*Stated task*. Pull out each of the lines below that contains the string "radio", matching case exactly, and copy those lines.

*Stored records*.
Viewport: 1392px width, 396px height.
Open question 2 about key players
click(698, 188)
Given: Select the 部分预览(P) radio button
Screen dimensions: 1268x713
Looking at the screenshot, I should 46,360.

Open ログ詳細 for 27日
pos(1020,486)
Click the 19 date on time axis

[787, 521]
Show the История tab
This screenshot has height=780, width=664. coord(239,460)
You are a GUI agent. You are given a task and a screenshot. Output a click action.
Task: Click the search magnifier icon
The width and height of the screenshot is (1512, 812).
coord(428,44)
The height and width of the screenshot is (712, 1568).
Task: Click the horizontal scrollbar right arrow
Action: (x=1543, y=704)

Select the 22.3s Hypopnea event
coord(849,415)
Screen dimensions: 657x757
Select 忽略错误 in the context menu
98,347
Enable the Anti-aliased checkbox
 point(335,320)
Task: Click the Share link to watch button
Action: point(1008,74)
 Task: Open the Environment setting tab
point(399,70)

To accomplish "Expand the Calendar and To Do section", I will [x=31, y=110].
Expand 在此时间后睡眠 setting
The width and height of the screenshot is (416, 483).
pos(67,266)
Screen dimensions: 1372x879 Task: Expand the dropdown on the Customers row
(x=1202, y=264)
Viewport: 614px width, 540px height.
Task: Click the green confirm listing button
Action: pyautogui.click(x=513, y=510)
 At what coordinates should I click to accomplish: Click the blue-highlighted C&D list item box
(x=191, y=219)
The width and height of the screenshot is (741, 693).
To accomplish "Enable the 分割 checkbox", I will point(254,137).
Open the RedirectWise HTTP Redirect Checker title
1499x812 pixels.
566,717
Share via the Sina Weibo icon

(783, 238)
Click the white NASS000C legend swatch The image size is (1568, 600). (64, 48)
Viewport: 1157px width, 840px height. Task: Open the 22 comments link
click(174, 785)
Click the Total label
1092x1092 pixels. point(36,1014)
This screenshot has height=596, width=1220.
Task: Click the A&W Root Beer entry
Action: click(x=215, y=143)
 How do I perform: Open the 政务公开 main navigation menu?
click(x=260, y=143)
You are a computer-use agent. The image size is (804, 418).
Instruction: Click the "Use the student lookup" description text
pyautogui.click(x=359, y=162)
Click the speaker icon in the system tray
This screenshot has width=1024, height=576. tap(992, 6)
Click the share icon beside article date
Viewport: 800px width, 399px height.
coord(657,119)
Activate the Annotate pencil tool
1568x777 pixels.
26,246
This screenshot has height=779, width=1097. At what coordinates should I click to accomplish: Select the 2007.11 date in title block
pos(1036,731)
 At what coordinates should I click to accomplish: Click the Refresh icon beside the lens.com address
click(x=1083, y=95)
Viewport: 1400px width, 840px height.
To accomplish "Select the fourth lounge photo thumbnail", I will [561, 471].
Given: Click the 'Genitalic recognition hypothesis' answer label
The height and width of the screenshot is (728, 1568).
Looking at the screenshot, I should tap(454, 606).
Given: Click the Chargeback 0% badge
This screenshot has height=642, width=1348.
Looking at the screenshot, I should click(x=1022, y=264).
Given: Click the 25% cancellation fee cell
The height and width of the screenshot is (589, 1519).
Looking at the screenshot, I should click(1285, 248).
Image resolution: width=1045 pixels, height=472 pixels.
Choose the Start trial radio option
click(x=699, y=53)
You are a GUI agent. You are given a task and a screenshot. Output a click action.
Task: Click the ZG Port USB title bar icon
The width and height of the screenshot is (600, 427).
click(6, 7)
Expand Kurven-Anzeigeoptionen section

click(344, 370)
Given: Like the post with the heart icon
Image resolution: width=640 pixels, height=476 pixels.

*Response for this exercise*.
Given: Select the 部分预览(P) radio button
Choose the Start trial radio option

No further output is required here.